*** Given text
This patch is an optimization, which provides xdp_return_frame_rx_napi,
which is a faster variant for these error cases. It take advantage of
the protection provided by XDP RX running under NAPI protection.
This change is mostly relevant for drivers using the page_pool
allocator as it can take advantage of this. (Tested with mlx5).
---
include/net/page_pool.h | 5 +++--
include/net/xdp.h | 1 +
kernel/bpf/cpumap.c | 2 +-
net/core/xdp.c | 20 ++++++++++++++++----
4 files changed, 21 insertions(+), 7 deletions(-)
diff --git a/include/net/page_pool.h b/include/net/page_pool.h
index c79087153148..694d055e01ef 100644
--- a/include/net/page_pool.h
+++ b/include/net/page_pool.h
@@ -115,13 +115,14 @@ void page_pool_destroy(struct page_pool *pool);
void __page_pool_put_page(struct page_pool *pool,
struct page *page, bool allow_direct);
-static inline void page_pool_put_page(struct page_pool *pool, struct page *page)
+static inline void page_pool_put_page(struct page_pool *pool,
+ struct page *page, bool allow_direct)
******
*** Provided records
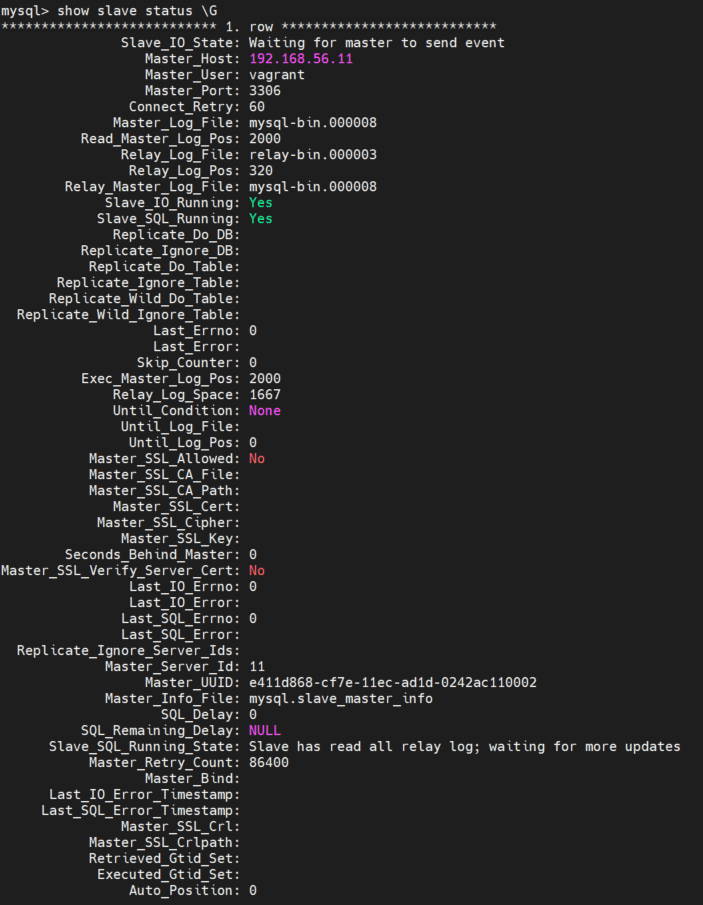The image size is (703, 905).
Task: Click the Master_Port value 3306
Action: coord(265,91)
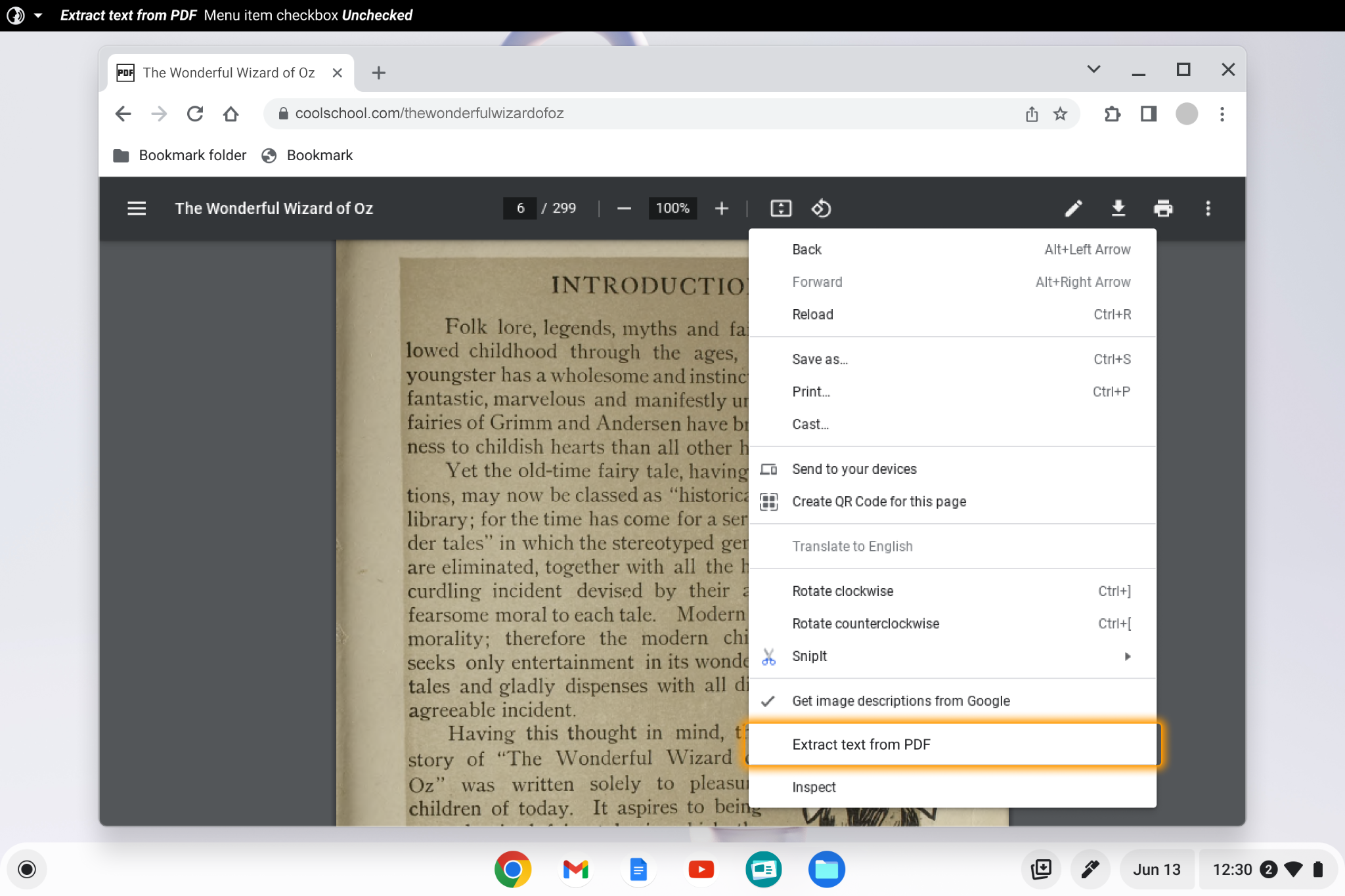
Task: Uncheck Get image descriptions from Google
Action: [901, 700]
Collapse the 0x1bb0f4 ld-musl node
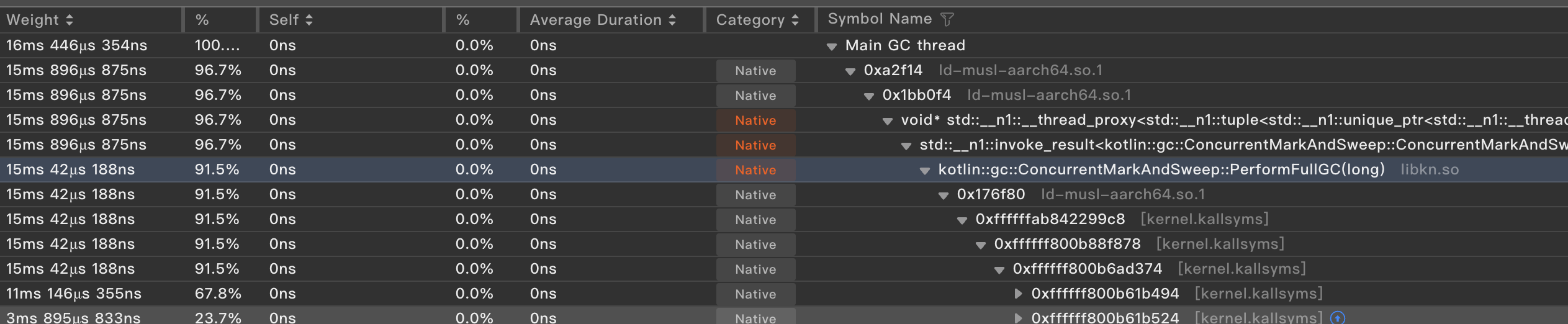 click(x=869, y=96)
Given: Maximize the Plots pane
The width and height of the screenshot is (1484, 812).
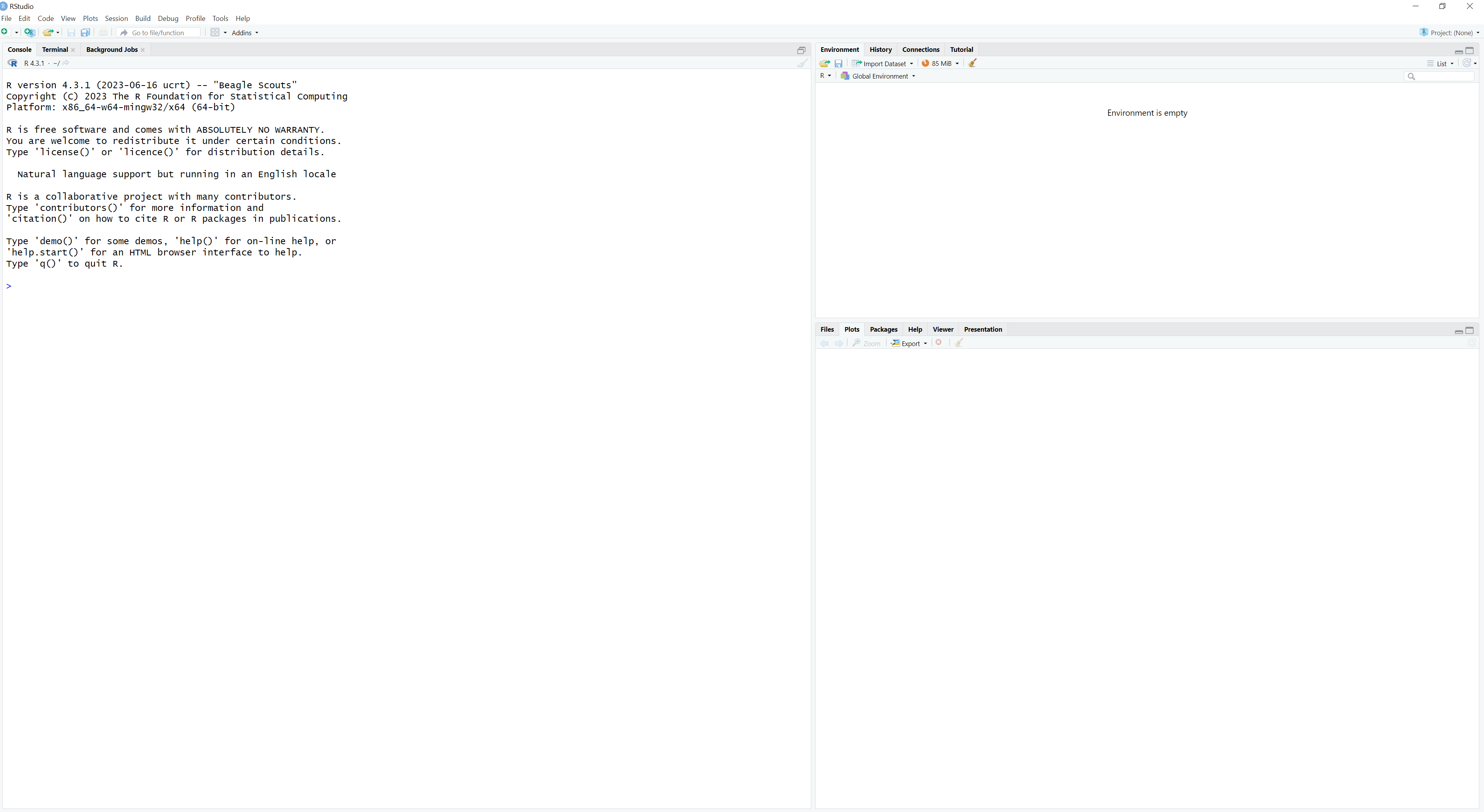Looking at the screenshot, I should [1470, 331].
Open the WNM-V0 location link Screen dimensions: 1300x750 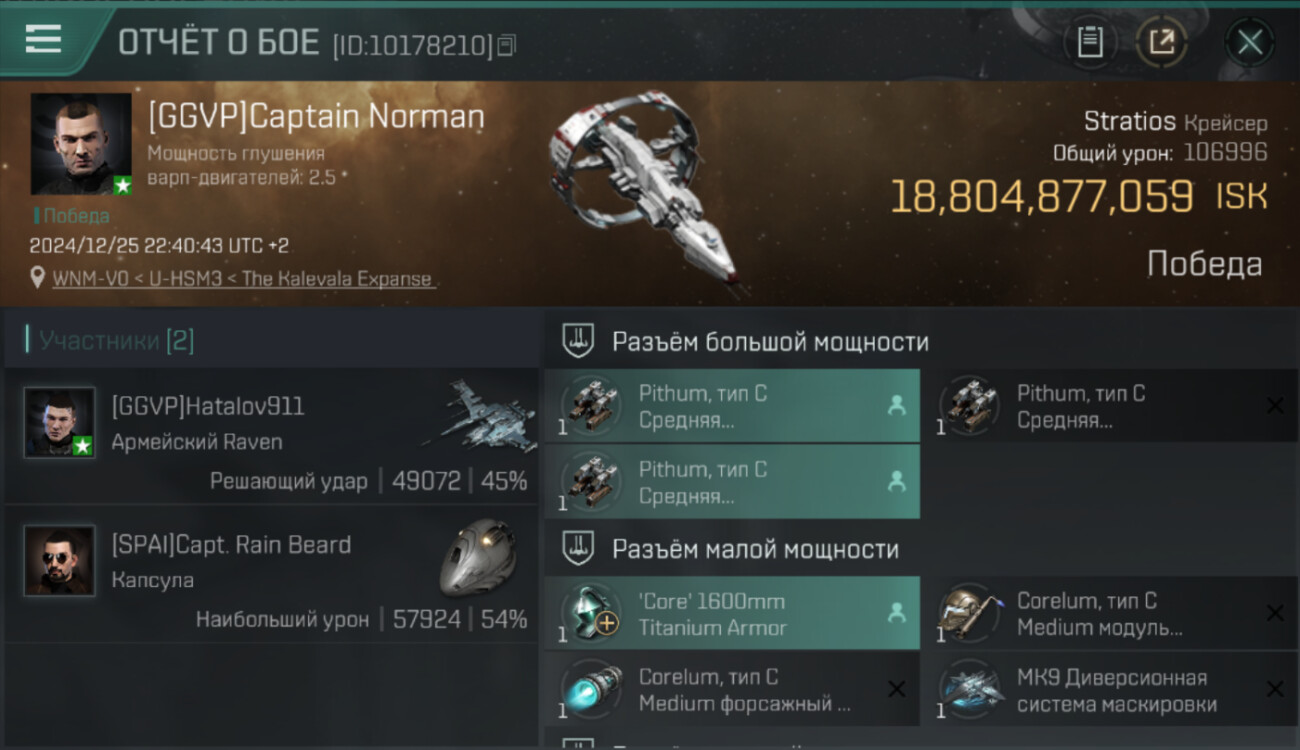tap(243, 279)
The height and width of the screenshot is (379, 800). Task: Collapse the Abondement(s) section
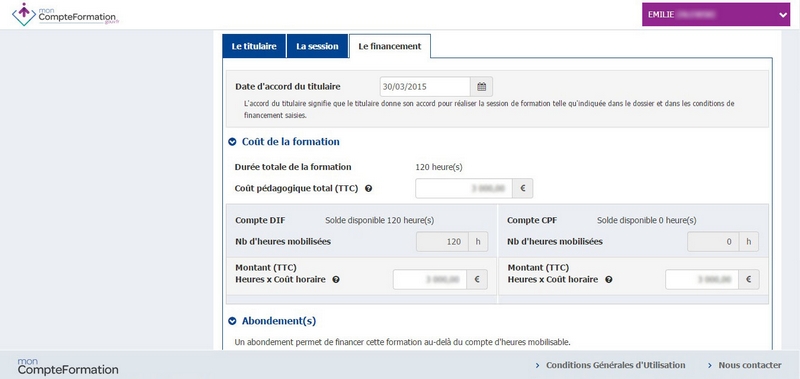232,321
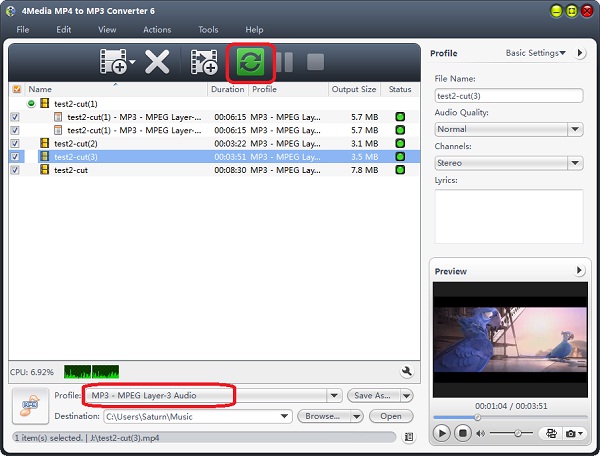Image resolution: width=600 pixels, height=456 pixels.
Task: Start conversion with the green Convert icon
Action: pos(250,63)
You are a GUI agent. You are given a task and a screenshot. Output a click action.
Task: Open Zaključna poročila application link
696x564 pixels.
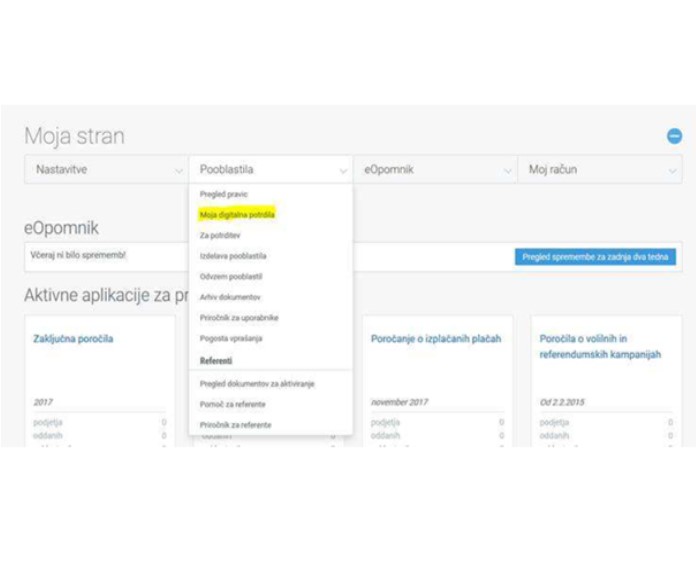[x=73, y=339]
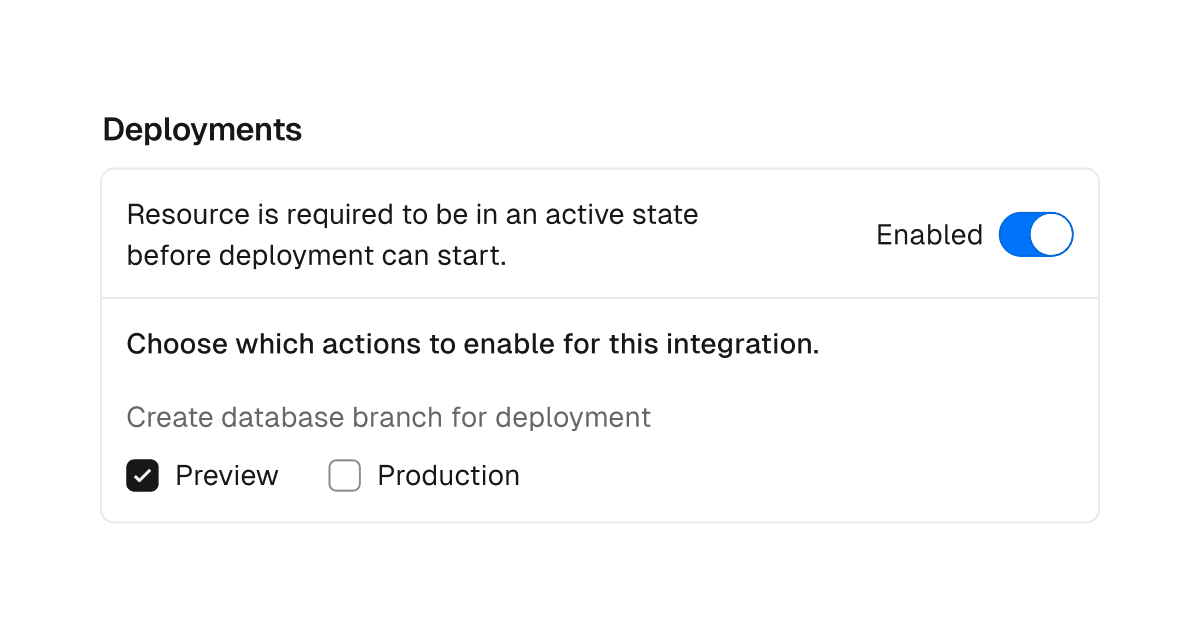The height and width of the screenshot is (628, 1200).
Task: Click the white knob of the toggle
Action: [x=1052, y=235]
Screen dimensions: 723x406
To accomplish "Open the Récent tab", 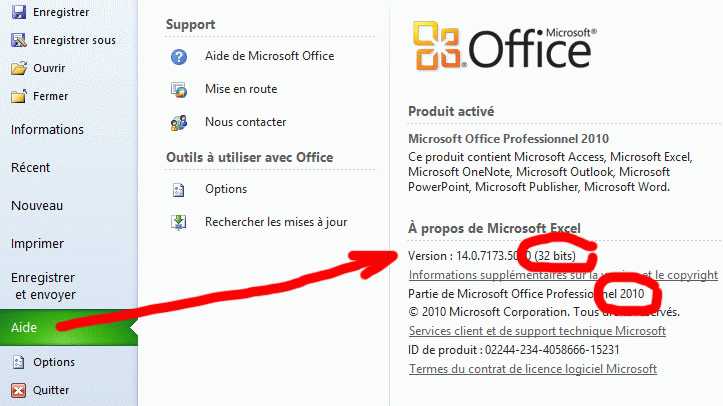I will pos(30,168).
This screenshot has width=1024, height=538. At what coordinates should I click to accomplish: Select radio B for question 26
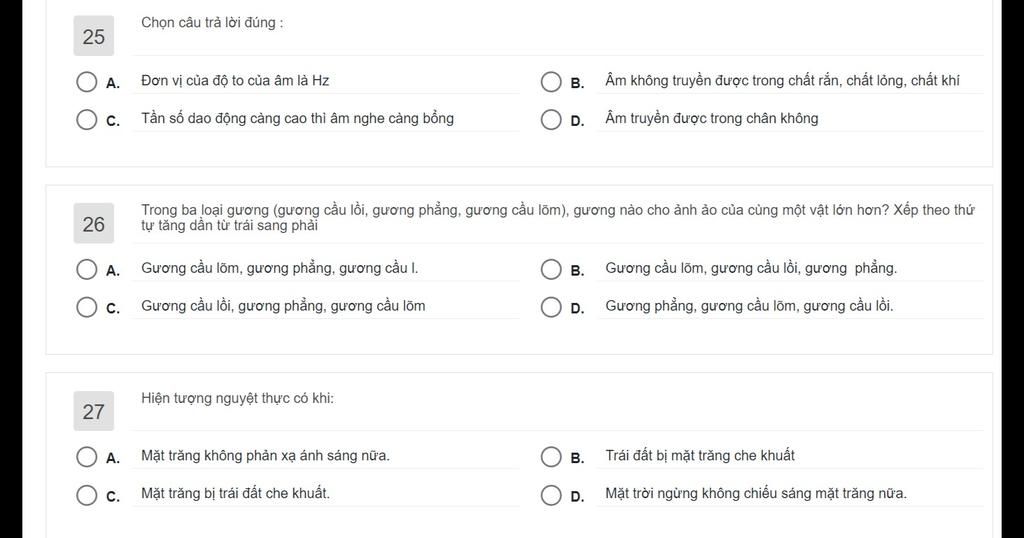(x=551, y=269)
******
## Stated exercise 1
Answer the following questions about the XDP patch.
(a) With which driver was the change tested?
(b) How many files does the patch change in total?
(c) How many lines are changed in net/core/xdp.c?
## Stated exercise 2
Continue the XDP patch from its last line.

## Expected output 1
(a) mlx5
(b) 4
(c) 20

## Expected output 2
{
/* When page_pool isn't compiled-in, net/core/xdp.c doesn't
* allow registering MEM_TYPE_PAGE_POOL, but shield linker.
*/
#ifdef CONFIG_PAGE_POOL
- __page_pool_put_page(pool, page, false);
+ __page_pool_put_page(pool, page, allow_direct);
#endif
}
/* Very limited use-cases allow recycle direct */
diff --git a/include/net/xdp.h b/include/net/xdp.h
index 0b689cf561c7..7ad779237ae8 100644
--- a/include/net/xdp.h
+++ b/include/net/xdp.h
@@ -104,6 +104,7 @@ struct xdp_frame *convert_to_xdp_frame(struct xdp_buff *xdp)
}
void xdp_return_frame(struct xdp_frame *xdpf);
+void xdp_return_frame_rx_napi(struct xdp_frame *xdpf);
void xdp_return_buff(struct xdp_buff *xdp);
int xdp_rxq_info_reg(struct xdp_rxq_info *xdp_rxq,
diff --git a/kernel/bpf/cpumap.c b/kernel/bpf/cpumap.c
index c95b04ec103e..e0918d180f08 100644
--- a/kernel/bpf/cpumap.c
+++ b/kernel/bpf/cpumap.c
@@ -578,7 +578,7 @@ static int bq_flush_to_queue(struct bpf_cpu_map_entry *rcpu,
err = __ptr_ring_produce(q, xdpf);
if (err) {
drops++;
- xdp_return_frame(xdpf);
+ xdp_return_frame_rx_napi(xdpf);
}
processed++;
}
diff --git a/net/core/xdp.c b/net/core/xdp.c
index bf6758f74339..cb8c4e061a5a 100644
--- a/net/core/xdp.c
+++ b/net/core/xdp.c
@@ -308,7 +308,13 @@ int xdp_rxq_info_reg_mem_model(struct xdp_rxq_info *xdp_rxq,
}
EXPORT_SYMBOL_GPL(xdp_rxq_info_reg_mem_model);
-static void xdp_return(void *data, struct xdp_mem_info *mem)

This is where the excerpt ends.